On top of this there is no way of saving a video to watch it later. Again, listen Apple, there are areas that don’t have WiFi connectivity in the world!
Loading things on to the iPod Touch
I found this to be most disappointing. The only way to get stuff, music/video/audio cast, on to it one must use iTunes. There are rumours of support in bleeding edge libgpod, but by this time I didn’t bother with trying that out. What I did try was breaking the jail, installing OpenSSH, mounting it using SSHFS just to find out I only had read access in the versions of gtkpod/libgpod that’s in Debian Sid. Then I tried installing iTunes in WINE, but gave up after a few hours of trying to get that working.

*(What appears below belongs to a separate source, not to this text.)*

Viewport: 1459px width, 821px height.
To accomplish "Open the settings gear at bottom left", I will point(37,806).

The next attempt was to use VMWare, using an evaluation license for Workstation I got as far as installing iTunes just to find out that it wouldn’t accept the iPod Touch when I plugged it into the USB port. After all of this, and my other findings, I didn’t think it’d be worth compiling libgpod from source.
Other bits and pieces
I’ve heard the calendar and contacts can only be synced to a Mac. Of course I couldn’t try it, since I don’t have a Mac.

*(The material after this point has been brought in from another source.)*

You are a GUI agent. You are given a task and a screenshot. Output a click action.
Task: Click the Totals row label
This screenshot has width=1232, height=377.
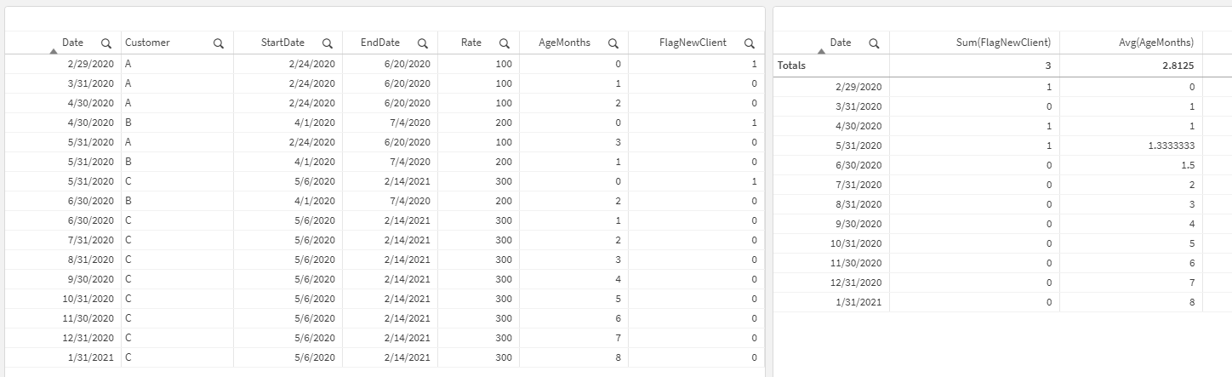click(x=791, y=65)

The iTunes application on the device itselfi only contains just enough to spend money on the iTunes store. No way to subscribe to audio casts that I could findii.
Conclusions
I’ve never thought quite as much about the words “proprietary” and “technological silo” as I did while playing with the iPod Touch. The experience has put me off all Apple products, sure they are beautiful and cute, but to me they aren’t usable.